1. Remote Product Management by Google PM, Ling Lin

Remote Product Management has been a very hot topic this year, more so than ever, with hundreds of companies moving online in response to social distancing orders. Many have announced that the change will either extend to mid-2021 or be permanent.

Is it possible to be a remote Product Manager? Ling Lin thinks so, and she knows how to do it well.

Key Takeaways: From Pushed to Pulled

Ling explains that certain dynamics have to change when you make the switch from in-office to remote. Meeting people, for a people-based role such as Product Manager, remains absolutely key. In an online setting, this must be proactive, as it’s no longer spontaneous.

If you’re joining a new remote team, you need to go through the same process of learning how things work. But your approach goes from being pushed, to being pulled. What does that mean? It means that information is not being pushed at you the way it would in an office. You’re not absorbing the same information just by sitting down with the team and learning by proximity. You need to actively pull the information you need.

Watch the full talk to see Ling’s advice on how to pull that information, how remote stakeholder meetings work, and how to prioritize and communicate decisions.

2. A Practical Template for Product Thinking by Google PM, Prashant Nair

The purpose of Prashant Nair’s talk is to shed some light on the reality of what PM frameworks are like. If you look at some sources, it seems like they go Step 1 – Step 2 – Step 3 – Product! But the reality is much more complicated than that.

There are too many different teams invested and too many different things in play for the product development process to ever be that simple.

Prashant’s goal here is to provide you with a practical and effective template for product thinking, which will help you to manage the chaos.

Key Takeaways: Continuous Recalibration

Prashant’s Product Thinking template isn’t a static set of steps to follow in a certain order. Rather, it’s a loose and open-ended way of thinking about Product Management.

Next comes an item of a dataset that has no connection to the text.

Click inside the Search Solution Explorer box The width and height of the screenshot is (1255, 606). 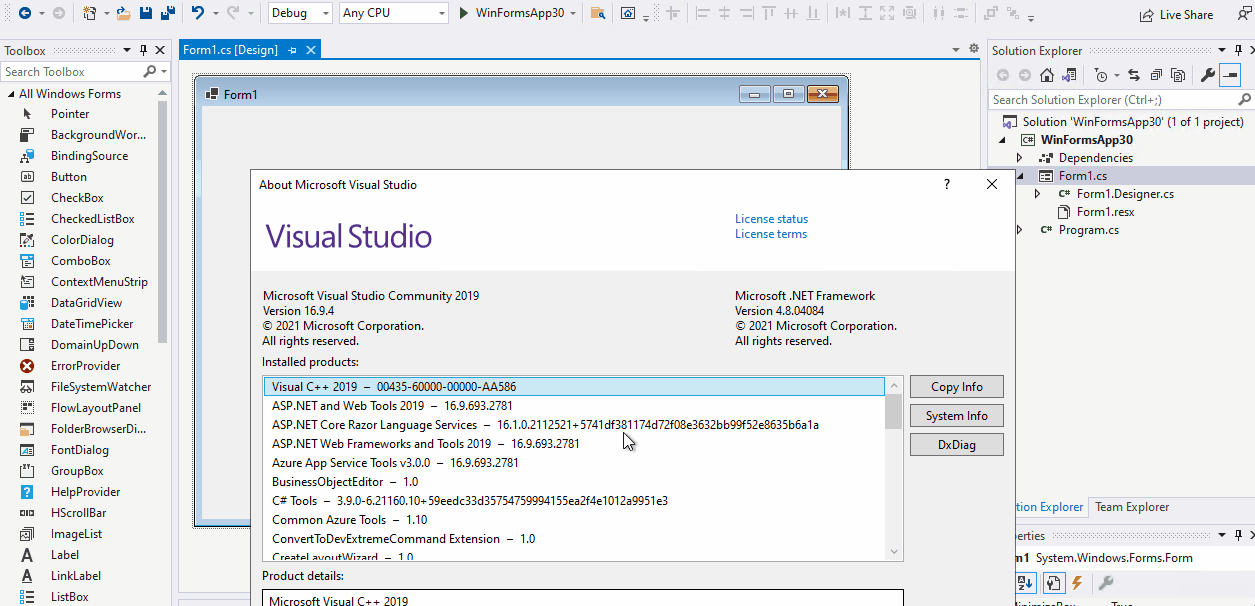(x=1100, y=99)
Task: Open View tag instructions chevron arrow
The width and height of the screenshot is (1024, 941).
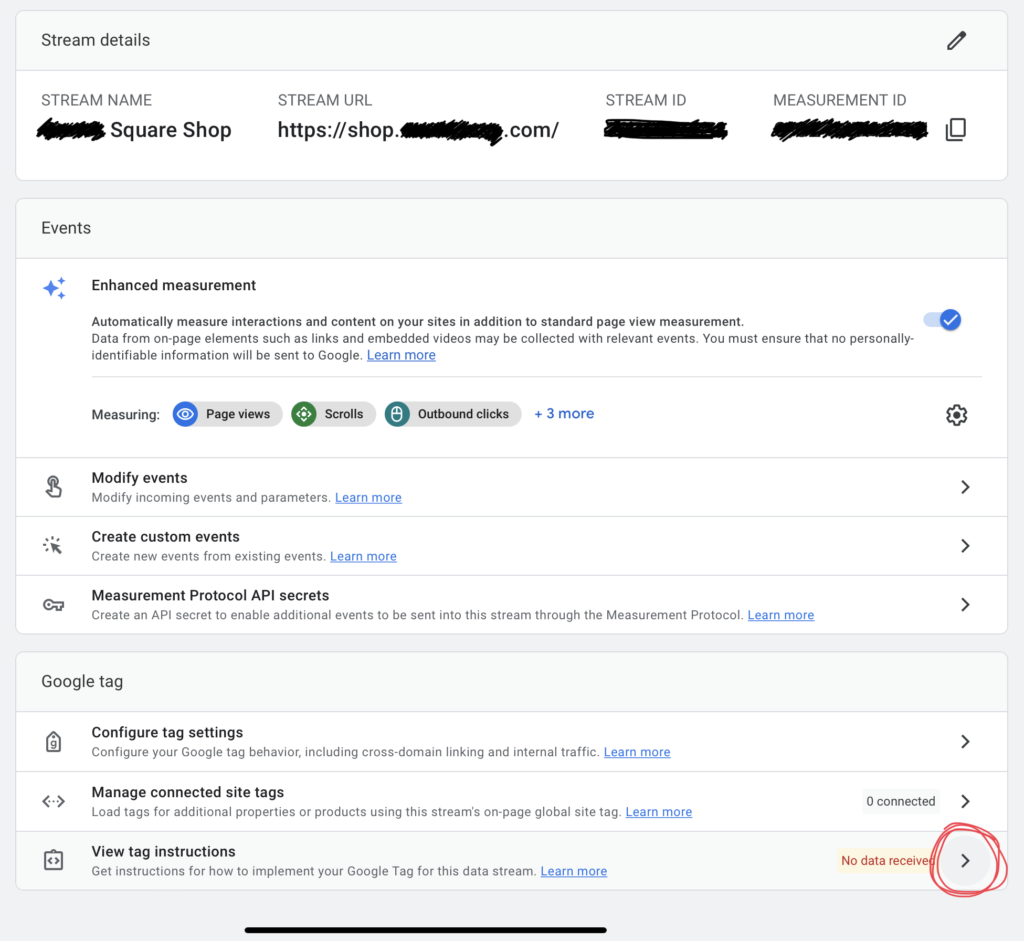Action: click(965, 861)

In this 15-minute presentation, you’ll be taken through the template step by step and given a set of questions to ask of your product, your teams, your market, and your business.

It applies to all Product Managers at any level in any company, so take it and, most importantly, have fun with it!

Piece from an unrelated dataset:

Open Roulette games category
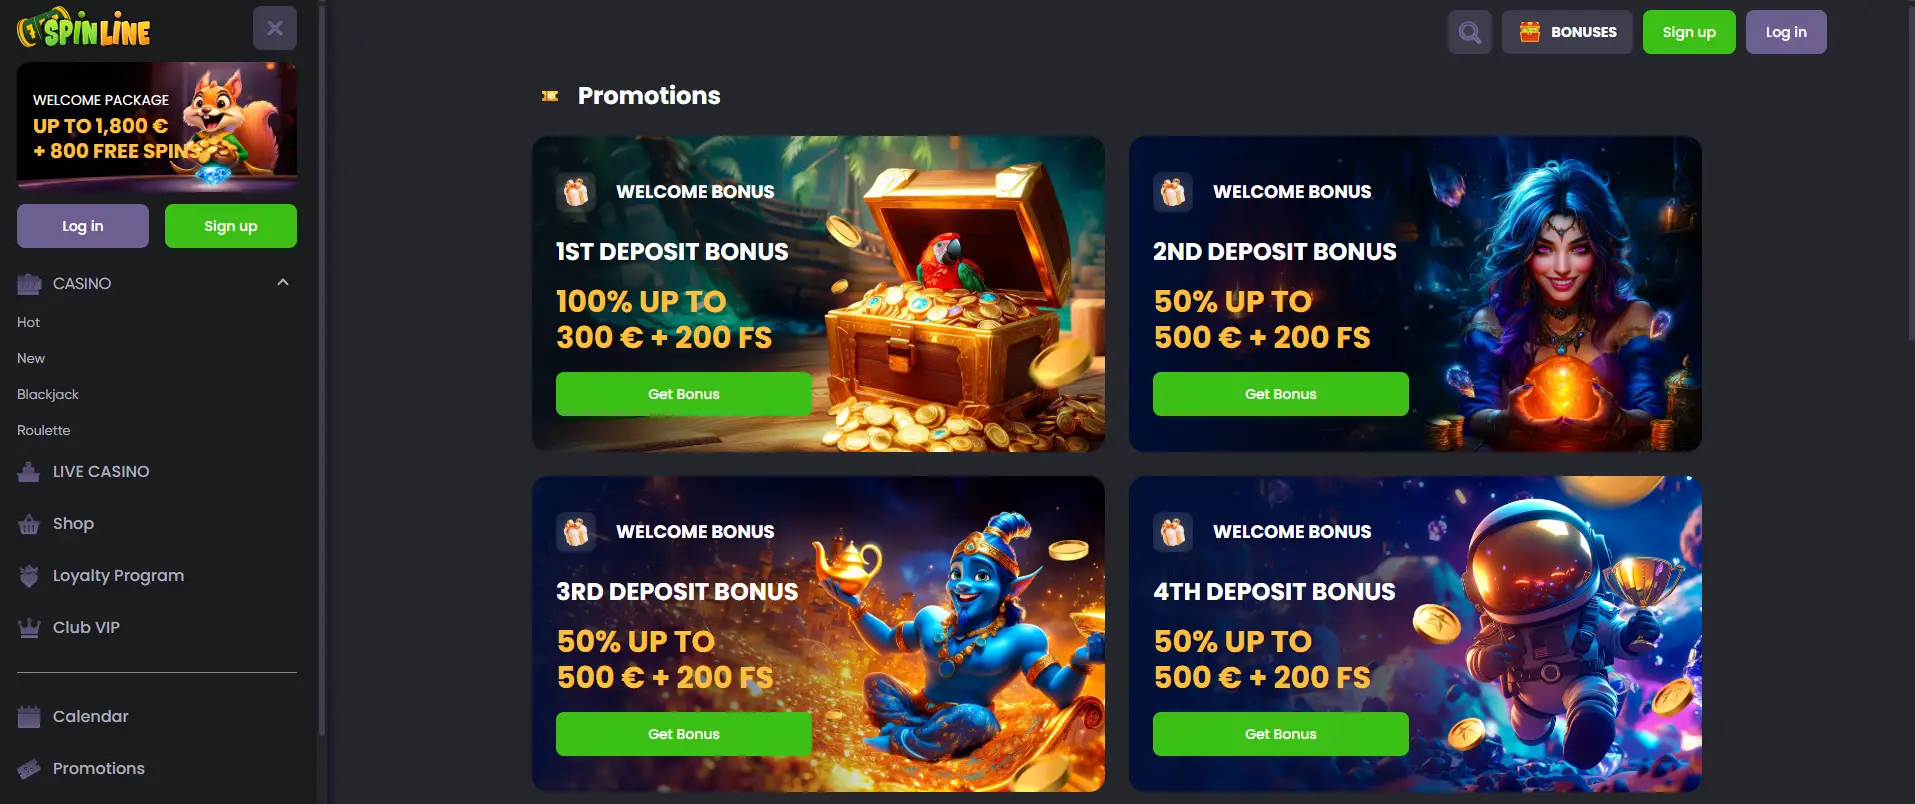 [x=44, y=430]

3. Step Up and Lead by Google Product Lead, Yariv Adan

Yariv Adan subtitles his talk as ‘A Practical Guide For Becoming More Strategic’ and was born from the conversation he found himself having with his own team.

He heard from some individuals that they were being told to ‘step up’ and that they’d have to start thinking more strategically, but it wasn’t clear to them exactly what that means.

Key Takeaways: The Five Bullet Guide to “Being More Strategic”

The goal of this talk is to break down the quite generic advice of ‘be more strategic’ into actual applicable advice which Product Managers can use in the day-to-day:

  • Own the problem, not the solution

  • Full accountability

  • Think critically

  • Think beyond your team

  • Be recognized as a leader

Yariv goes through each of these points step by step to help you fully understand what they mean, and how to actually go about them.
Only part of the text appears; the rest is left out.